§ Passage given
'''

### Import Model Architectures
Custom Torch Models need to be instantiated for evaluation. The model_architectures.py file contains the model architectures so we can abstract it and focus only on the evaluations.

In [1]:
from model_architectures import *
import model_architectures
from attacks import * 
# Print available classes to verify our model architectures were imported
print(dir(model_architectures))

Using device: cuda
Using device: cuda
['BasicBlock', 'DataLoader', 'F', 'Load', 'ResNetCIFAR', 'ResNetMNIST', 'ResnetSVHN', 'TensorDataset', 'Tester', 'Visualizer', '__builtins__', '__cached__', '__doc__', '__file__', '__loader__', '__name__', '__package__', '__spec__', 'cifar_directory', 'conv3x3', 'current_directory', 'device', 'mnist_directory', 'nn', 'np', 'os', 'pd', 'pickle', 'plt', 'scipy', 'svhn_directory', 'torch']


### Loading the Model Weights
Using our model artifacts we load the weights back into the model so we have our pre-trained models to test our perturbations against.

In [2]:
mnist_resnet_model = ResNetMNIST(BasicBlock, [2, 2, 2, 2], num_classes=10, grayscale=True).to(device)
cifar_resnet_model = ResNetCIFAR(BasicBlock, [2, 2, 2, 2], num_classes=10, grayscale=False).to(device)
svhn_resnet_model = ResnetSVHN(BasicBlock, [2, 2, 2, 2], num_classes=10, grayscale=False).to(device)

mnist_resnet_model.load_state_dict(torch.load("artifacts/resnet18_mnist_model.pth"))
cifar_resnet_model.load_state_dict(torch.load("artifacts/resnet18_cifar_model.pth"))
svhn_resnet_model.load_state_dict(torch.load("artifacts/resnet18_svhn_model.pth"))

<All keys matched successfully>

In [3]:
# Set models to evaluation mode
mnist_resnet_model.eval()
cifar_resnet_model.eval()
svhn_resnet_model.eval()

ResnetSVHN(
  (conv1): Conv2d(3, 64, kernel_size=(7, 7), stride=(2, 2), padding=(3, 3), bias=False)
  (bn1): BatchNorm2d(64, eps=1e-05, momentum=0.1, affine=True, track_running_stats=True)
  (relu): ReLU(inplace=True)
  (maxpool): MaxPool2d(kernel_size=3, stride=2, padding=1, dilation=1, ceil_mode=False)
  (layer1): Sequential(
    (0): BasicBlock(
      (conv1): Conv2d(64, 64, kernel_size=(3, 3), stride=(1, 1), padding=(1, 1), bias=False)
      (bn1): BatchNorm2d(64, eps=1e-05, momentum=0.1, affine=True, track_running_stats=True)
      (relu): ReLU(inplace=True)
      (conv2): Conv2d(64, 64, kernel_size=(3, 3), stride=(1, 1), padding=(1, 1), bias=False)
      (bn2): BatchNorm2d(64, eps=1e-05, momentum=0.1, affine=True, track_running_stats=True)

'''

§ What you will do
Retype the notebook excerpt above, starting with the words "### Loading the" and stopping after "2], num_classes=10, grayscale=True).to(device)".

§ Data section
'''

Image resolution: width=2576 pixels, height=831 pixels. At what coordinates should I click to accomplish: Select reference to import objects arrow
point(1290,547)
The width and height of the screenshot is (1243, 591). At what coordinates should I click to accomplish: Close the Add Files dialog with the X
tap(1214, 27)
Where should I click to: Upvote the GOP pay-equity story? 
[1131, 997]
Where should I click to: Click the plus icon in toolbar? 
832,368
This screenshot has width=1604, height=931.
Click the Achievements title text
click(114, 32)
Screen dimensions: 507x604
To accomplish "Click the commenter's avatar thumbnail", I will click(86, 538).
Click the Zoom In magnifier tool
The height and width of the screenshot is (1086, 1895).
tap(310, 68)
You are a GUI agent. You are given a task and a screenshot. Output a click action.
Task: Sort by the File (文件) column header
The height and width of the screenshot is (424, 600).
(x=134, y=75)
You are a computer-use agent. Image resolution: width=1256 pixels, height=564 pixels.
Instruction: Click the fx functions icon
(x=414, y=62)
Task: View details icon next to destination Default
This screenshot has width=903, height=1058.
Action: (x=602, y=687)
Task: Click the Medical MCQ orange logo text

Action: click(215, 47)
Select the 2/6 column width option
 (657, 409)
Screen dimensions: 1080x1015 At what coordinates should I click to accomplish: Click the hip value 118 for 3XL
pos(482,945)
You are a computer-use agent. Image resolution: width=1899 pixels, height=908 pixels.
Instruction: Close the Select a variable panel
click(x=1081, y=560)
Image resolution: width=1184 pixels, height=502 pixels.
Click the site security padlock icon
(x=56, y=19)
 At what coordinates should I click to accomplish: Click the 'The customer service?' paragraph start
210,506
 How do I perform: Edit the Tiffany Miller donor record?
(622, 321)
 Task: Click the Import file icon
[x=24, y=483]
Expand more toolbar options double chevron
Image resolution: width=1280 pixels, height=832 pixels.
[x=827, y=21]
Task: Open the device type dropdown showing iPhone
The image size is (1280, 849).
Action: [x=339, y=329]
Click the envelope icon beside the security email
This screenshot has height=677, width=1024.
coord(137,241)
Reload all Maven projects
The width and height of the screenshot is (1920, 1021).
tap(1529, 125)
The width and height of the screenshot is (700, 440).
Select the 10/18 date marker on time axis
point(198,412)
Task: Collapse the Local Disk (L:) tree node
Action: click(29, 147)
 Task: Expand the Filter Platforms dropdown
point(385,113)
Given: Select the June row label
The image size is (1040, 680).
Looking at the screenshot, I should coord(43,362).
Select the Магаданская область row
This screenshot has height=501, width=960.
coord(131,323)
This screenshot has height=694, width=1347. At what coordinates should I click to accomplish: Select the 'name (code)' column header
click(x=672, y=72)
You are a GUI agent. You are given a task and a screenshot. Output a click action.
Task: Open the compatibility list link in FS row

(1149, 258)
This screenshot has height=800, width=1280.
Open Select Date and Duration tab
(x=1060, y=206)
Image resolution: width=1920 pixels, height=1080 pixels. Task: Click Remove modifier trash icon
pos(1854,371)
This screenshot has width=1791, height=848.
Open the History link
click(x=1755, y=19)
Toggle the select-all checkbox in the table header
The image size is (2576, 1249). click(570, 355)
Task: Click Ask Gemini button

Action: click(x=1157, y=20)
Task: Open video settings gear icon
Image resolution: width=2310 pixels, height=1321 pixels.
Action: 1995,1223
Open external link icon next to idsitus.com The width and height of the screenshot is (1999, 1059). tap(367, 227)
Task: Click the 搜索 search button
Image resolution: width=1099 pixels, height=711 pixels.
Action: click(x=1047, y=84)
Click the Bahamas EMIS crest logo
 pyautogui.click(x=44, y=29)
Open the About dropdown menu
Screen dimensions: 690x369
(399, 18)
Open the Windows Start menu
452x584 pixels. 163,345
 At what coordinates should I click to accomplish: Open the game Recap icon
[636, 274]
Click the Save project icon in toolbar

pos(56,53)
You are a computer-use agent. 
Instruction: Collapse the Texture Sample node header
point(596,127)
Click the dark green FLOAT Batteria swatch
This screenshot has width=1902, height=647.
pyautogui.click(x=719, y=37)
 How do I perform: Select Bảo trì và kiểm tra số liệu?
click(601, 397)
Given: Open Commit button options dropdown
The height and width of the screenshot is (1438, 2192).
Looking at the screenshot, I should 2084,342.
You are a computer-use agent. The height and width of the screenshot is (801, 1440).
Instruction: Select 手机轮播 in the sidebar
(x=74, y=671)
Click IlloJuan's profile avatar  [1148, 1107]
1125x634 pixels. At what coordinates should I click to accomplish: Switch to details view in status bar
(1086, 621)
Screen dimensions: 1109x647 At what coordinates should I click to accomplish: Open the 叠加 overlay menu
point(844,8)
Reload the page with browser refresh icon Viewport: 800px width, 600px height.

'''

§ Response to this exercise
### Loading the Model Weights
Using our model artifacts we load the weights back into the model so we have our pre-trained models to test our perturbations against.

In [2]:
mnist_resnet_model = ResNetMNIST(BasicBlock, [2, 2, 2, 2], num_classes=10, grayscale=True).to(device)